Metrosports  was an American sports syndication network. Founded in Rockville, Maryland in 1972, they produced television and radio broadcasts of sports games, primarily college football and basketball, for various local stations. In 1984, they were acquired by Total Communications Systems (TCS) and became TCS/Metrosports. After failing to make payments to sports conferences and losing rights deals, TCS/Metrosports filed for bankruptcy in 1985.

History
In 1972, Metrosports was incorporated under the name Metro Communications, Inc. in Rockville, Maryland. The company was founded by husband-and-wife Lenny Klompus and Marsha Cherner.

In 1984, the Washington Post called Metrosports "one of the nation's leading independent syndicators of college basketball games", citing its syndication deals with the Big East Conference and the Pacific-10 Conference.

After the U.S. Supreme Court made a decision in June 1984 voiding the NCAA's exclusive television contracts with CBS and ABC, schools and conferences were free to seek television deals with other broadcasters and syndicators. In the wake of this, Metrosports signed a $3 million rights deal with the Pacific-10 Conference. However, it only managed to pay $2.5 million, leading the Pac-10 to file suit for the remaining $500,000.

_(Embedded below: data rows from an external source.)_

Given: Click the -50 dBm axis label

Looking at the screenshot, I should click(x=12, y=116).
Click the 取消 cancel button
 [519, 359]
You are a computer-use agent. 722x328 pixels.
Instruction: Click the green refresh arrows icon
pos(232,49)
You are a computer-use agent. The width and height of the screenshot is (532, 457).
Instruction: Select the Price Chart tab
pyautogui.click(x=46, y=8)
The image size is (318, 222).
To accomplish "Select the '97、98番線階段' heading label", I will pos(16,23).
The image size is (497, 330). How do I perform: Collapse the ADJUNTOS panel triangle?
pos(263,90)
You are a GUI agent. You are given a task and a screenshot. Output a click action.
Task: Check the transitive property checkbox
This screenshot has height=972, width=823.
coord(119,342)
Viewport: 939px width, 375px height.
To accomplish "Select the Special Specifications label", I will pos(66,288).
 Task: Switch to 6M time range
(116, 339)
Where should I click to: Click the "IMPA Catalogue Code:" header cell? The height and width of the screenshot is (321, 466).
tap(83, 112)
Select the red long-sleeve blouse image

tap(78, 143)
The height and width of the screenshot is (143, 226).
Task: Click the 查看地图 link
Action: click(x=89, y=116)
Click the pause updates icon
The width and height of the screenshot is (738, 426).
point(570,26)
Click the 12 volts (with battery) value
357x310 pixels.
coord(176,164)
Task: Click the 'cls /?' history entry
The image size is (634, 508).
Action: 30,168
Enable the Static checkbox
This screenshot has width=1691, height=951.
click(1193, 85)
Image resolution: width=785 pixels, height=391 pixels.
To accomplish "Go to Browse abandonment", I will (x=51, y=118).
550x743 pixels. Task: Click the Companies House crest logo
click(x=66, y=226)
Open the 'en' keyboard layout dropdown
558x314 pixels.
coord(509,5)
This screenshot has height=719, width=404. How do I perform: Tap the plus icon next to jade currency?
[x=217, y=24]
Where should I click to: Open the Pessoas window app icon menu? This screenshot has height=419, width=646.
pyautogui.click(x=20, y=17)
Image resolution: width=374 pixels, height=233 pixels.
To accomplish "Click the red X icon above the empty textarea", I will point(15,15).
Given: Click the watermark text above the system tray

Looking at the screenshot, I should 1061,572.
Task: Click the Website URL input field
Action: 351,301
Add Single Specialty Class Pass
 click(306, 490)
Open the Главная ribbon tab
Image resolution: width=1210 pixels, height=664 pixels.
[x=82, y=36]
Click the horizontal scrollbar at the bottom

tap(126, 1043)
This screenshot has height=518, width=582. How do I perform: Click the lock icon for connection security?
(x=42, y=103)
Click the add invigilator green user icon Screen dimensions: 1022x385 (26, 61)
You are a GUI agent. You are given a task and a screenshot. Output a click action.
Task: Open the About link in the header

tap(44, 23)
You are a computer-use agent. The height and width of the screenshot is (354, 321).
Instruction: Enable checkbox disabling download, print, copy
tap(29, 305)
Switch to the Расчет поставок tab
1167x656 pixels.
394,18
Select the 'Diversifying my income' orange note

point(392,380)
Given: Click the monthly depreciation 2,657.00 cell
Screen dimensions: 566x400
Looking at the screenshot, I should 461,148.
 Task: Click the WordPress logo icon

In April 1984, Metrosports was bought out by Total Communications Systems (TCS) and became TCS/Metrosports.

In August 1984, the athletic departments of Penn State, Notre Dame, West Virginia, Temple and Rutgers announced the formation of a National Independent Football Network in conjunction with TCS/Metrosports.

On January 31, 1985, the Big Ten Conference announced it was severing its rights deal with TCS/Metrosports due to non-payment.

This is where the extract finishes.